Com o pedido de vista do ministro André Mendonça na ação no Supremo Tribunal Federal sobre as sobras eleitorais, lideranças políticas dos partidos que podem perder bancadas se movimentam. Tentam convencer os demais ministros a deixar qualquer mudança nas regras de contagem para as próximas eleições.

O que está em jogo o tamanho das bancadas. O Republicanos e o MDB, por exemplo, perdem de dois a três parlamentares de suas bancadas. Diminuir bancadas significa perder dinheiro dos fundos partidário e eleitoral e influência nas negociações com o governo.

O julgamento diz respeito a três ações propostas por Rede, Podemos, PSB e Progressistas. Os partidos contestam as mudanças feitas na lei eleitoral em 2021.

Eles reclamam da divisão das cadeiras aos partidos. Nem sempre o número que representa o espaço de cada legenda é exato, portanto há uma espécie de “sobra”.

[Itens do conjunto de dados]
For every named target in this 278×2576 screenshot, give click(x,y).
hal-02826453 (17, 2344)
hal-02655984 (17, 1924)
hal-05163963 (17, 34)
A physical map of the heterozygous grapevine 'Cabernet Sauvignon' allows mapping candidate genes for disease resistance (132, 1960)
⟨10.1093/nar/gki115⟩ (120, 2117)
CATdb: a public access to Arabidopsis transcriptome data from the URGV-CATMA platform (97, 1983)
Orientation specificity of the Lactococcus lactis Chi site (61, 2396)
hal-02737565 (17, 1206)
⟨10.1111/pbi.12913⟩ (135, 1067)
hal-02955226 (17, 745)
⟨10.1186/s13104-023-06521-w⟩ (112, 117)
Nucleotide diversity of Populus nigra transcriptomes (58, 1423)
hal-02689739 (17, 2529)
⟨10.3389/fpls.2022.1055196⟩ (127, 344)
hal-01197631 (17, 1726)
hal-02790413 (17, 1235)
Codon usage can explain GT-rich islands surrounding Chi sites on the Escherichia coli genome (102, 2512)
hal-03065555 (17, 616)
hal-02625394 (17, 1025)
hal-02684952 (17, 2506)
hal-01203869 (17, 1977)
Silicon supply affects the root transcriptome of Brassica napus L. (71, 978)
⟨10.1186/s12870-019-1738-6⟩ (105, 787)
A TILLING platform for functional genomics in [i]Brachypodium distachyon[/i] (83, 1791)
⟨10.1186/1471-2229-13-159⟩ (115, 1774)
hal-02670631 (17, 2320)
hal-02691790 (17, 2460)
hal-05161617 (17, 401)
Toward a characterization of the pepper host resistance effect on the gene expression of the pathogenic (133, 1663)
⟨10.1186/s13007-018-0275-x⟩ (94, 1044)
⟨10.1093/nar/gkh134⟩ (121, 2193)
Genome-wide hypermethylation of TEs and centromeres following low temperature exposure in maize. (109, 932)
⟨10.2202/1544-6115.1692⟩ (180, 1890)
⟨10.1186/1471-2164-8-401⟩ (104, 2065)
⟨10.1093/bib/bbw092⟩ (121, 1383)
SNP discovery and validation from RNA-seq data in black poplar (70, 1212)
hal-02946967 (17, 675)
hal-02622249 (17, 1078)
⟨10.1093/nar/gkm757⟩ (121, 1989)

## TAREFA A CUMPRIR
Dê continuidade ao texto sobre o julgamento das sobras eleitorais no Supremo, começando logo depois da última frase.

## RESULTADO DO EXERCÍCIO
Em 2017, a lei eleitoral previa que todos os partidos que participaram da eleição poderiam concorrer às cadeiras remanescentes. Em 2021, porém, a regra mudou e passou a exigir que, para entrar na divisão das sobras, o partido precisava alcançar 80% do coeficiente eleitoral e o candidato, 20%.

O ministro Ricardo Lewandowski concordou com a tese de que o que as legendas fazem hoje está errado, mas defendeu que as mudanças só passem a valer nas próximas eleições. Não é o que defendem Gilmar Mendes e Alexandre de Moraes.

A depender da decisão, alguns partidos perderão parlamentares, enquanto outros ganharão.